## Given text
= = =
Universities and colleges have a vast amount of equipment at their disposal and rich seams of talent and expertise that can be mined. Sharing those resources with other institutions and with business opens up new opportunities to boost the UK’s technology sectors.
If like me you are a child of the 1970s and 80s, you probably grew up surrounded by the first wave of the tech revolution – personal computers, video games consoles, and all sorts of other home electronics. But then something went horribly wrong, and those promising ideas and the firms behind them largely disappeared. Of course what happened was IBM’s PC and Apple’s Macintosh, which quickly gathered a global momentum that many of the early pioneers were unable to compete with.
But how does a promising new invention go from the research labs at a college or a university into full production and shipping? All too often the answer in the UK has been that it doesn’t; hence the popular view of us as a nation of inventors who allow other people to realise our ideas. But it doesn’t have to be that way as counter-examples Dyson and ARM prove.
= = =
## Work order A
In the passage on UK technology, rewrite everything from "Universities and colleges" down to "UK’s technology sectors.", renaming "business" as "industry".
## Work order B
Carry on with the passage on UK technology from the point where it stops.
The lines after the passage play no part in this.

## Source data
= = =
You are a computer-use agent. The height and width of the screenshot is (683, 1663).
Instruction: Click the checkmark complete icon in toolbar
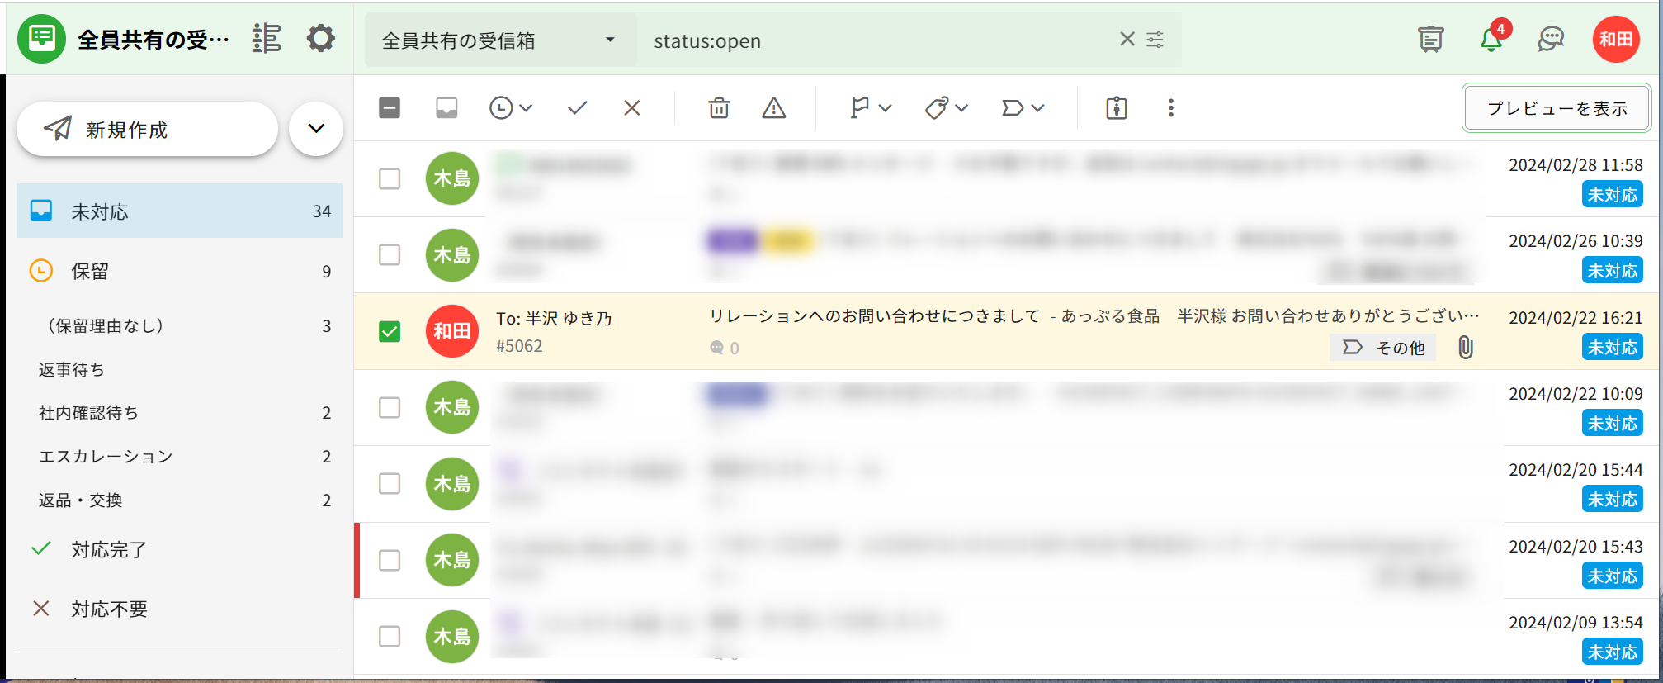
= = =
## Your response A
Universities and colleges have a vast amount of equipment at their disposal and rich seams of talent and expertise that can be mined. Sharing those resources with other institutions and with industry opens up new opportunities to boost the UK’s technology sectors.

## Your response B
Lend me your ARM
In 2010 the then Secretary of State Peter Mandelson commissioned Acorn and ARM co-founder, Dr Hermann Hauser to advise the government on ways to support the commercialisation of UK research. Hauser recommended the establishment of Technology and Innovation Centres to bring academia and industry together in a similar way to Germany’s Fraunhofer Institutes.
The recommendations have subsequently been acted on through the coalition government’s Catapult Centres, a physical base for R&D collaborations between businesses and academia, equipped with state of the art facilities and expertise.
- Cell Therapy Catapult - at Guy's Hospital, London
- Digital Catapult - London, with a number of hubs around the UK
- Future Cities Catapult - London
- High Value Manufacturing Catapult - Solihull, with a number of centres around the UK
- Offshore Renewable Energy Catapult - Glasgow
- Satellite Applications Catapult- at Harwell Science and Innovation Campus
- Transport Systems Catapult - Milton Keynes
- Energy Systems Catapult
- Precision Medicine Catapult
Pooling resources to maximise the benefits
My own involvement with Innovate UK and the Catapult network began back in 2012 when I set up the HPC Midlands regional supercomputer centre for the Engineering and Physical Sciences Research Council (EPSRC).
I found that computer-based modelling and simulation was already either an essential part of the workflow for many businesses, or something they had identified as a key future requirement. But often, the most advanced computing capability that the firm had was a high specification workstation that might take days or even weeks to complete a routine task.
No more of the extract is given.